## Extracto original
La ópera toma el poder
Más allá de pasatiempo para aristócratas, la ópera ha sido reflejo de la vida real y herramienta de poder. Una muestra en el Victoria & Albert recorre su historia
Contar la historia de la ópera en una exposición es un empeño tan ambicioso que solo podía osar acometerlo un museo tan desmesurado como el londinense Victoria & Albert, del que bien cabría afirmar que ningún artilugio, creación, invención o diseño humanos ‒pasados, presentes o futuros‒ le es ajeno. Su centenar y medio de galerías contienen virtualmente cualesquiera productos artísticos, artesanales o manufacturados producidos en nuestro planeta durante los últimos cinco mil años, lo que se traduce en una oferta tan hiperbólica que una sola vida no parece suficiente para poder examinar y asimilar todo lo que allí se exhibe: más de 2,3 millones de objetos, según admisión propia.
Esa cifra va a aumentar mínima, pero sustanciosamente, desde hoy hasta el 25 de febrero, que es el período de tiempo durante el cual podrá visitarse la exposición Ópera. Pasión, poder y política que ha organizado el museo para iniciar la singladura de su flamante Sainsbury Gallery, en colaboración con la Royal Opera House. Su recorrido no arranca por el principio ni acaba por el final, pero no es tarea fácil resumir la historia de la ópera en tan solo siete obras, con la dificultad añadida de que las ciudades que van asociadas a cada una de ellas tampoco podían repetirse. Así, aunque las primeras óperas, o protoóperas, se crearon y se representaron en Florencia y Mantua, la ciudad elegida como punto de partida es Venecia, una opción muy plausible si se recuerda que allí se inauguró, en 1637, el primer teatro de ópera público, al que podía accederse mediante el pago de una entrada: el San Cassiano. En él estrenaría Claudio Monteverdi dos años después Il ritorno d’Ulisse in patria, aunque la ópera elegida por Kate Bailey, la comisaria de la exposición, y Robert Carsen, su director artístico, no ha sido esta, sino L’incoronazione di Poppea, representada en el segundo teatro público construido en la ciudad adriática, el SS Giovanni e Paolo, en 1643, el año de la muerte del compositor.

## Consigna 1
Transcribe literalmente el pasaje del artículo sobre la ópera comprendido entre "La ópera toma" y "según admisión propia.", ambos incluidos.
## Consigna 2
Retoma el artículo sobre la ópera y prosíguelo a partir de su última frase.
Las filas constituyen un material independiente del artículo.

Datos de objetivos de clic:

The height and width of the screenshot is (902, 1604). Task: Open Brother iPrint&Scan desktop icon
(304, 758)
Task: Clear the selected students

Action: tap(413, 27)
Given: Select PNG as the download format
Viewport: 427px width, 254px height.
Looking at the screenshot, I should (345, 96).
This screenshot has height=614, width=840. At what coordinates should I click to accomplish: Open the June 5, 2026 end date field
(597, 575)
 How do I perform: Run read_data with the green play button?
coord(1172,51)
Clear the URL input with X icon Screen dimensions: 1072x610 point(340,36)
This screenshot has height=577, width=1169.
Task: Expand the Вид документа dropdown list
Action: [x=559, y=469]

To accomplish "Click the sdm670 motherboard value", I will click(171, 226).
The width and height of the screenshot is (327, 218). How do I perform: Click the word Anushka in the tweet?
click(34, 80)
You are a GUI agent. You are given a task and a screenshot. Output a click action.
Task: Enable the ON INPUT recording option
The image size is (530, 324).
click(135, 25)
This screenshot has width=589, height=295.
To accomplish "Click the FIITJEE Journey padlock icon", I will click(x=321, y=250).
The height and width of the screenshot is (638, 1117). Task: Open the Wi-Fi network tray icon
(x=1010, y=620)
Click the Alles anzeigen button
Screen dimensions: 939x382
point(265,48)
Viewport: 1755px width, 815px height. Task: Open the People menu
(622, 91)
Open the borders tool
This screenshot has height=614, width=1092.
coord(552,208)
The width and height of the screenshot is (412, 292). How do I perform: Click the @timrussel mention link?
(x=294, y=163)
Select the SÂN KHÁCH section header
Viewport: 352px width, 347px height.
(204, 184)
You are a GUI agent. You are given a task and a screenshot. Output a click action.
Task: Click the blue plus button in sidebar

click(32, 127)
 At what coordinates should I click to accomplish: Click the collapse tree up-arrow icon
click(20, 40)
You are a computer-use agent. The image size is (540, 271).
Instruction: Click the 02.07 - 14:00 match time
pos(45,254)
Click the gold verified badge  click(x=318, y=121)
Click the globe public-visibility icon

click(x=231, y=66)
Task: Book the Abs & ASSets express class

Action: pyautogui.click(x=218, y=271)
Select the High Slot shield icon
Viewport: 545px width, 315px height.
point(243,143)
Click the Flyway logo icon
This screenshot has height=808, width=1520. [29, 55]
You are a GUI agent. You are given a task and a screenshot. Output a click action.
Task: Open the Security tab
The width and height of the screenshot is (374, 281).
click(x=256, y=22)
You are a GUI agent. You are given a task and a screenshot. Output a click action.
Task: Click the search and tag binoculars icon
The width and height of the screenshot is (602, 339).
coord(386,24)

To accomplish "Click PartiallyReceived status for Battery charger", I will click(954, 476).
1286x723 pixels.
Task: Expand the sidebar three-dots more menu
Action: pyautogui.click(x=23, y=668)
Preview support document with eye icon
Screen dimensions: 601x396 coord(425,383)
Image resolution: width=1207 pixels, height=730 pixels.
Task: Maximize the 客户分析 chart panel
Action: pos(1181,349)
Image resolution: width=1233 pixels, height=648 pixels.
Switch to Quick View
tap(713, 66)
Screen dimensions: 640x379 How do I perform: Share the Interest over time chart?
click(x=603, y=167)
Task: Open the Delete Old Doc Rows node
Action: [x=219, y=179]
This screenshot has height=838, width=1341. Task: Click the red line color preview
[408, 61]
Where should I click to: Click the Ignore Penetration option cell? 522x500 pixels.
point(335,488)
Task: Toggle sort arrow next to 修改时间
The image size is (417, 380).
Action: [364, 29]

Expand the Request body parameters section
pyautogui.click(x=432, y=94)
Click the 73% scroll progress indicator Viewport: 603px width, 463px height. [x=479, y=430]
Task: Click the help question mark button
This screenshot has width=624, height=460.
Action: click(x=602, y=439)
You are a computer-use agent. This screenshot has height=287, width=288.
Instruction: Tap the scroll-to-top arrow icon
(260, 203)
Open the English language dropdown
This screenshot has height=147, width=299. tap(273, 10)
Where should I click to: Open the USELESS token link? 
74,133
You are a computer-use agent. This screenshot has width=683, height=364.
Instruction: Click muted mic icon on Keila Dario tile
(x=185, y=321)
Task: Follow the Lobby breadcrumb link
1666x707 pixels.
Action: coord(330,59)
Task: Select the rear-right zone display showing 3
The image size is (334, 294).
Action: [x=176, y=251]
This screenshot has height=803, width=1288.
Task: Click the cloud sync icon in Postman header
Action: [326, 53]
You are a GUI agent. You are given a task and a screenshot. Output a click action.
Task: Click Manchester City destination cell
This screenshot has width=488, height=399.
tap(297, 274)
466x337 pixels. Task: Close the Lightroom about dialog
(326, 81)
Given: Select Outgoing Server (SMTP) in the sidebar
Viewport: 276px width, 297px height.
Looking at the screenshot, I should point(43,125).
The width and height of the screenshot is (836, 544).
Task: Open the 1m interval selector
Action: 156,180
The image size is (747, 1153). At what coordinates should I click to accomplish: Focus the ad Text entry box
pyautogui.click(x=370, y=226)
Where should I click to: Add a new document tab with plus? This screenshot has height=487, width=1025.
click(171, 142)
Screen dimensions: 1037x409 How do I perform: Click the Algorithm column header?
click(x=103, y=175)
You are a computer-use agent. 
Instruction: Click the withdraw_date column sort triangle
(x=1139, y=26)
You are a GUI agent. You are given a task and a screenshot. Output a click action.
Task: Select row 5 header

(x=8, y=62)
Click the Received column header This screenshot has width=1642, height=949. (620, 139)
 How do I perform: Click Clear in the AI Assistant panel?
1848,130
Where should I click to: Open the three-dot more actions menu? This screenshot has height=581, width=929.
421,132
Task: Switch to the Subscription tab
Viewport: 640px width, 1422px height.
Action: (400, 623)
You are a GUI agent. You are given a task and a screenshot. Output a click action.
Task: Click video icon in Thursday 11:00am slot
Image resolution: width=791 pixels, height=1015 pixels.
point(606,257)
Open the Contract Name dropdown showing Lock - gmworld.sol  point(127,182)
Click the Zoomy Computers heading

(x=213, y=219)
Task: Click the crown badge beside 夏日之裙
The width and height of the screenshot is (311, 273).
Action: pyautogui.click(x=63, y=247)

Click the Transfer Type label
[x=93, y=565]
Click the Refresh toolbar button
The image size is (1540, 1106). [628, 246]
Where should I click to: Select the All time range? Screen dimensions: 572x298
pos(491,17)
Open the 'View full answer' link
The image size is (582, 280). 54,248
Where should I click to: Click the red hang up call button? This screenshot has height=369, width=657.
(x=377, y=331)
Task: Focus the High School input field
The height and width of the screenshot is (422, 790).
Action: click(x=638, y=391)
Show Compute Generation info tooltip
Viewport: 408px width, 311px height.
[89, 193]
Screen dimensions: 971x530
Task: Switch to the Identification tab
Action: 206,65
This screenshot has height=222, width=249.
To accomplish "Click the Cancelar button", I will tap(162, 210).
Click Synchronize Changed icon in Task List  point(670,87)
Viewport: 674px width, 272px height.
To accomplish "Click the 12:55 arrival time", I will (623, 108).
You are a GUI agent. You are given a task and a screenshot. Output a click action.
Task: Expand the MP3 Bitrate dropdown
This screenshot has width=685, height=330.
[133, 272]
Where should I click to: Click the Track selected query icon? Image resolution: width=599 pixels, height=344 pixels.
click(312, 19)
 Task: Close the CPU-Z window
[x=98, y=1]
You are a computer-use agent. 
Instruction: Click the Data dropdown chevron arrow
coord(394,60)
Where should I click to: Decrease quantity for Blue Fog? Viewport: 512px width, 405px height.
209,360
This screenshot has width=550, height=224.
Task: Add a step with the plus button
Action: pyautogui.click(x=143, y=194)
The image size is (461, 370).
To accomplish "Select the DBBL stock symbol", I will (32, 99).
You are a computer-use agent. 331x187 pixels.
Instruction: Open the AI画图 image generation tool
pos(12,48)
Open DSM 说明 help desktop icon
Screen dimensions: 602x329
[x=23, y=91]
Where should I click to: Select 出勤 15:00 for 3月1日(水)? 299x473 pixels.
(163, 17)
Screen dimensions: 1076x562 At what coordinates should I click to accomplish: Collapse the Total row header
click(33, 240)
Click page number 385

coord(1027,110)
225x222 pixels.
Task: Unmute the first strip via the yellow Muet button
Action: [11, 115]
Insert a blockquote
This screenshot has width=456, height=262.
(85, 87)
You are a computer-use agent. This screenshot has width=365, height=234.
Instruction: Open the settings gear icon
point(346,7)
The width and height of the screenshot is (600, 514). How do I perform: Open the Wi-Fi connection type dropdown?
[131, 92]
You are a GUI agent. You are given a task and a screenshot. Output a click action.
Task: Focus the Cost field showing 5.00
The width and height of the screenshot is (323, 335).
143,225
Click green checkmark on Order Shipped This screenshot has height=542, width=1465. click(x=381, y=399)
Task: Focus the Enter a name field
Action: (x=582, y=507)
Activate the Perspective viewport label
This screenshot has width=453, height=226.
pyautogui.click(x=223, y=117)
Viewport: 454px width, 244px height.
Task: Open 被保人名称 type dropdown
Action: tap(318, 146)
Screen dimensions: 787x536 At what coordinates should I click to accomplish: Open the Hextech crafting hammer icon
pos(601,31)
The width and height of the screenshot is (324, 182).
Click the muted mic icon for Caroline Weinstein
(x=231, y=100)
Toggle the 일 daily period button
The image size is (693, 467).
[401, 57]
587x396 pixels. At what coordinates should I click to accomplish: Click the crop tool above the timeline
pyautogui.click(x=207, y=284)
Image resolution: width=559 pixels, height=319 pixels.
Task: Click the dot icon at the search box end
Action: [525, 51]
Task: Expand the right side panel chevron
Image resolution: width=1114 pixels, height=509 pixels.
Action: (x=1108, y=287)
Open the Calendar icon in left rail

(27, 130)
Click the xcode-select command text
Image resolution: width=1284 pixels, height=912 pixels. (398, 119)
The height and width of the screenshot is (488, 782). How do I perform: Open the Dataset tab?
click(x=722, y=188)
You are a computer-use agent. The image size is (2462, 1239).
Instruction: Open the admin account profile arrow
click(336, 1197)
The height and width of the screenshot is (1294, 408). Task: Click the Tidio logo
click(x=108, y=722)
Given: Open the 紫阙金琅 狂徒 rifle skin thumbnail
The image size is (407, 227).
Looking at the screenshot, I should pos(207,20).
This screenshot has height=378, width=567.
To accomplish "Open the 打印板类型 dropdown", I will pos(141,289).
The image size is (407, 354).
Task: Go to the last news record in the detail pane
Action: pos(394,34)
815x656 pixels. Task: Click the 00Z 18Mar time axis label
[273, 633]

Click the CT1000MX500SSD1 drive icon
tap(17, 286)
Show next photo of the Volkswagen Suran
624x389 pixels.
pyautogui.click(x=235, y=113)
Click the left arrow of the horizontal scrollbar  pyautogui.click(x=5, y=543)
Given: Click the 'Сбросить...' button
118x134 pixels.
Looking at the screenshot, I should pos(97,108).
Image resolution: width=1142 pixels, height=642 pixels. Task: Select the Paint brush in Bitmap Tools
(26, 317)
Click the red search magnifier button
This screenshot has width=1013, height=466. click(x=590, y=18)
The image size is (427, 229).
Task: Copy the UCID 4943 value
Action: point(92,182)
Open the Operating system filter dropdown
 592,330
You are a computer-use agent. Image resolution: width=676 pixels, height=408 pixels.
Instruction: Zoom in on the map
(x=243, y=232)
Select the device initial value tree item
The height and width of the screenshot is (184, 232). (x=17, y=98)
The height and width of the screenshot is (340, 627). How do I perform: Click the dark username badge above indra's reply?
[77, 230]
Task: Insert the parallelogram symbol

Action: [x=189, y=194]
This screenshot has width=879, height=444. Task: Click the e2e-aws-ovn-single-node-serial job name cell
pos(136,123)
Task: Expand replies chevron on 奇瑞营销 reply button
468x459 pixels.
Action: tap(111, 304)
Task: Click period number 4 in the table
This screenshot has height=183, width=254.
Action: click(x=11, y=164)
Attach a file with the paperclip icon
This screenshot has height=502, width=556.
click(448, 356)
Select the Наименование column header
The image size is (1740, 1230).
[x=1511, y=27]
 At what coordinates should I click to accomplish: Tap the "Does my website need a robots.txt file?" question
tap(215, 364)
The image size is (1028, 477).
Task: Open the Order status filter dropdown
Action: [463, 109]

## Respuesta redactada 1
La ópera toma el poder
Más allá de pasatiempo para aristócratas, la ópera ha sido reflejo de la vida real y herramienta de poder. Una muestra en el Victoria & Albert recorre su historia
Contar la historia de la ópera en una exposición es un empeño tan ambicioso que solo podía osar acometerlo un museo tan desmesurado como el londinense Victoria & Albert, del que bien cabría afirmar que ningún artilugio, creación, invención o diseño humanos ‒pasados, presentes o futuros‒ le es ajeno. Su centenar y medio de galerías contienen virtualmente cualesquiera productos artísticos, artesanales o manufacturados producidos en nuestro planeta durante los últimos cinco mil años, lo que se traduce en una oferta tan hiperbólica que una sola vida no parece suficiente para poder examinar y asimilar todo lo que allí se exhibe: más de 2,3 millones de objetos, según admisión propia.

## Respuesta redactada 2
Y lo cierto es que la última ópera que compuso Monteverdi (que había participado también décadas antes en los primeros balbuceos operísticos con L’Orfeo) encaja como anillo al dedo con el subtítulo de la exposición, ya que en su trama se dan la mano justamente poder, pasión y política como pocas veces es posible verlos entrelazados sobre un escenario. Con esta ópera, además, Monteverdi y su libretista, Giovanni Francesco Busenello, abandonaban olimpos y otros territorios mitológicos griegos y, no sin dejar de tomarse generosas licencias, llevaban por fin la ópera a ras de suelo, decantándose por personajes históricos de carne y hueso de la Antigua Roma. No son pasiones muy edificantes las que cuenta la ópera, en la que también, en contra de las convenciones habituales, los villanos (Nerón y Popea) parecen salirse al final con la suya. Pero, al margen de que la historia se encargaría de no absolverlos, esto invita a una posible lectura política: los regímenes imperiales son proclives a todo tipo de abusos y desmanes, y es mejor recelar de ellos. Venecia ‒casi no hace falta recordarlo‒ era una orgullosa república y los personajes depravados de L’incoronazione di Poppea parecen blancos interpuestos de unos dardos dirigidos más bien al imperio de los Habsburgo y a Roma, dos de los enemigos seculares de La Serenísima. La ópera se compuso, de hecho, en plena Guerra de los Treinta Años: nada es únicamente lo que parece.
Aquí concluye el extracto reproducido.